2011 Mountain West Conference baseball tournament
- Teams: 6
- Format: Double-elimination
- Finals site: Tony Gwynn Stadium; San Diego, CA;
- Champions: New Mexico (1st title)
- MVP: D.J. Peterson (New Mexico)
- Television: Mountiain/CBS Sports Network

= 2011 Mountain West Conference baseball tournament =

The 2011 Mountain West Conference baseball tournament took place from May 24 through 28 The top six regular season finishers of the league's seven teams met in the double-elimination tournament held at San Diego State's Tony Gwynn Stadium.

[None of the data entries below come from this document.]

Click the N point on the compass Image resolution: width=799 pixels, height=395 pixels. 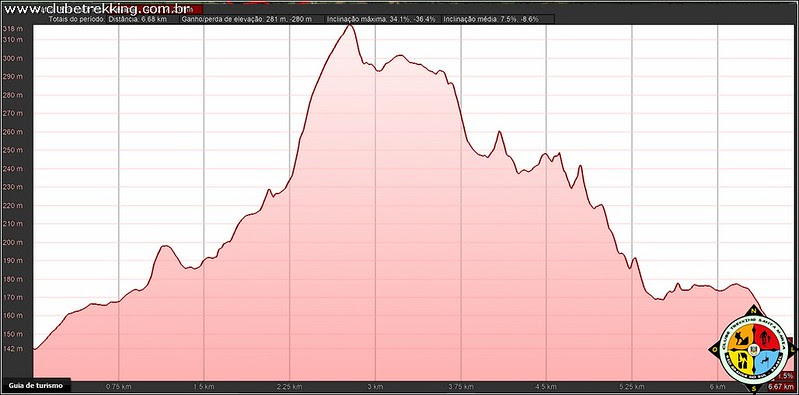753,311
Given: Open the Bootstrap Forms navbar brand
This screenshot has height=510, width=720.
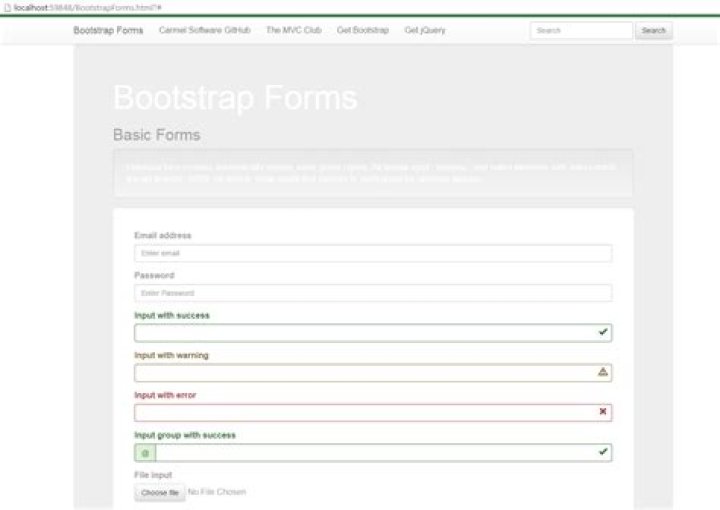Looking at the screenshot, I should pyautogui.click(x=108, y=31).
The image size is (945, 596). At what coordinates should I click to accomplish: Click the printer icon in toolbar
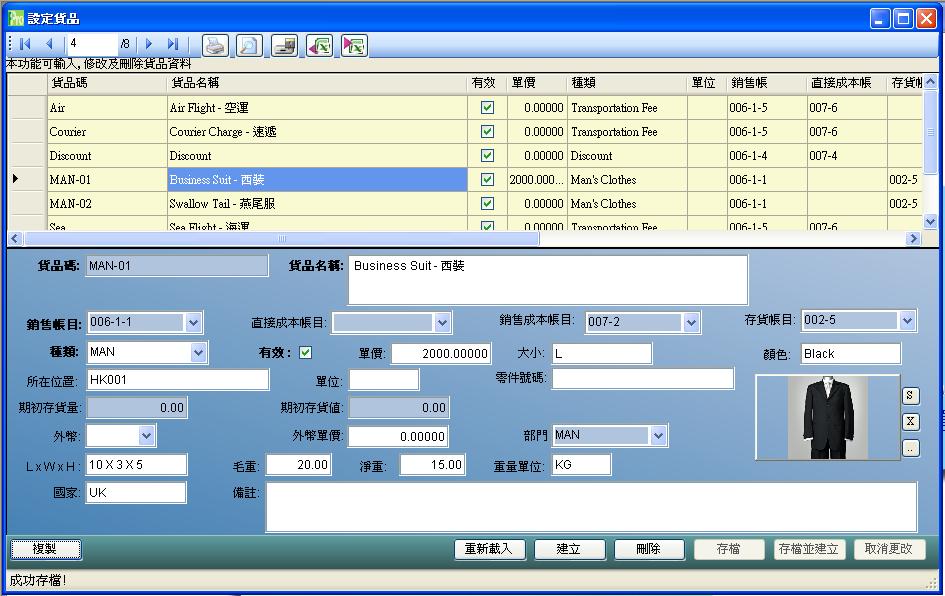click(x=215, y=45)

Sixth seeded New Mexico won their first Mountain West Conference Baseball Championship with a championship game score of 4–2 and earned the conference's automatic bid to the 2011 NCAA Division I baseball tournament.

==Seeding==

The top six finishers from the regular season were seeded one through six based on conference winning percentage only. Only six teams participate, so Air Force was not in the field.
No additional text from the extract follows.